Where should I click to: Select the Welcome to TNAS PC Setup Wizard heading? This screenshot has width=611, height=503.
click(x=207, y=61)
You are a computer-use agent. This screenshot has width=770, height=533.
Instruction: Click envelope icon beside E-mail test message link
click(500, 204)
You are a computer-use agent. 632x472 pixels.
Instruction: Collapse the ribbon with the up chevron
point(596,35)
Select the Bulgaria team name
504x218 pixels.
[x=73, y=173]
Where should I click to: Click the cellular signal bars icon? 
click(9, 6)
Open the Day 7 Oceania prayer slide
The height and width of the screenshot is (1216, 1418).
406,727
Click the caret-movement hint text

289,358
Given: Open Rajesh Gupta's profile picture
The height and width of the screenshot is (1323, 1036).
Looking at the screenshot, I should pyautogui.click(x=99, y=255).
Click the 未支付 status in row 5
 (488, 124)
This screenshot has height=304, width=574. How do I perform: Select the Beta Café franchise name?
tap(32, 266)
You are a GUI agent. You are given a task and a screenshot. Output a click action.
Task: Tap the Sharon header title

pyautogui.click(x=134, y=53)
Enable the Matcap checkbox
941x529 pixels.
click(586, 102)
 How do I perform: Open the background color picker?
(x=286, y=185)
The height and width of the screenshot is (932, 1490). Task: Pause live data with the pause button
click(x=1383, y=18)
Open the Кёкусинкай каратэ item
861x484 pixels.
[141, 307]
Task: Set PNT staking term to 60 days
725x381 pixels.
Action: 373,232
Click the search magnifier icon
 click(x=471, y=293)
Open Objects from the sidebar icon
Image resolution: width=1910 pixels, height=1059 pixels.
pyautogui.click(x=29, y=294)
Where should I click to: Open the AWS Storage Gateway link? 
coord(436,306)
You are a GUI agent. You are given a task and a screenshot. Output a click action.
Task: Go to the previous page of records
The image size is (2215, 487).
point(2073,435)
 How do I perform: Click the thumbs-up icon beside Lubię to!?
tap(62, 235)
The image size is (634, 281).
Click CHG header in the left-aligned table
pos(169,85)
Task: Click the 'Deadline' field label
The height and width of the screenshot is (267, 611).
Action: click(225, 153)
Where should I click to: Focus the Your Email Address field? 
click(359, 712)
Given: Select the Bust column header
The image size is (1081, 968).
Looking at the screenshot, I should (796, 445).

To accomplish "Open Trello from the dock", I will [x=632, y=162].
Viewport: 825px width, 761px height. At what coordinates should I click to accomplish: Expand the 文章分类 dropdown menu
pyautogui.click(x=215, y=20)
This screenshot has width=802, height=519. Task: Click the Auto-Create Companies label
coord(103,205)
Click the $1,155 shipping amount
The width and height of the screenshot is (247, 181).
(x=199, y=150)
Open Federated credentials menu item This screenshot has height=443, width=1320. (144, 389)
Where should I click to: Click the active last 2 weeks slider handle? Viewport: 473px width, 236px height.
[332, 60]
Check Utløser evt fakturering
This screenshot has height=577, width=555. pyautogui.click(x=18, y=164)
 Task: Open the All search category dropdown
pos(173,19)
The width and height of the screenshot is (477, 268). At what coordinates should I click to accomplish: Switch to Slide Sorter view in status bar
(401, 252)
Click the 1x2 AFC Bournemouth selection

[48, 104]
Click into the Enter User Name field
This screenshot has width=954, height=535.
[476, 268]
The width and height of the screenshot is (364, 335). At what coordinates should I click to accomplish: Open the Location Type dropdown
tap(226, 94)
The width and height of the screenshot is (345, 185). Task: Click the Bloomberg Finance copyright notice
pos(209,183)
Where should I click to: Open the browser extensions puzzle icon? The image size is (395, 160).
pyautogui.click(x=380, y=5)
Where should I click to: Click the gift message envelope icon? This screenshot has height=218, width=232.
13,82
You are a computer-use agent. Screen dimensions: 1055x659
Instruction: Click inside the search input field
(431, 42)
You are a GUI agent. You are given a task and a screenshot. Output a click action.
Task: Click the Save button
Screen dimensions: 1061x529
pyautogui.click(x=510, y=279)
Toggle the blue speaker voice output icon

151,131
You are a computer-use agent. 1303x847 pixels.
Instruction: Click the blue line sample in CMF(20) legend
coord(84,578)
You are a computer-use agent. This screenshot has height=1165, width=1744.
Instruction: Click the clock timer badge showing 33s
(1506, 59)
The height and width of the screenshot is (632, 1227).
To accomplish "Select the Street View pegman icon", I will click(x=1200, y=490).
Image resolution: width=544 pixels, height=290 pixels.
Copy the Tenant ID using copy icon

▶ _WRITTEN EXERCISE_
Tally the lines in the items above that contain the word "dropdown", and reply with the number alone.

▶ _CORRECT OUTPUT_
3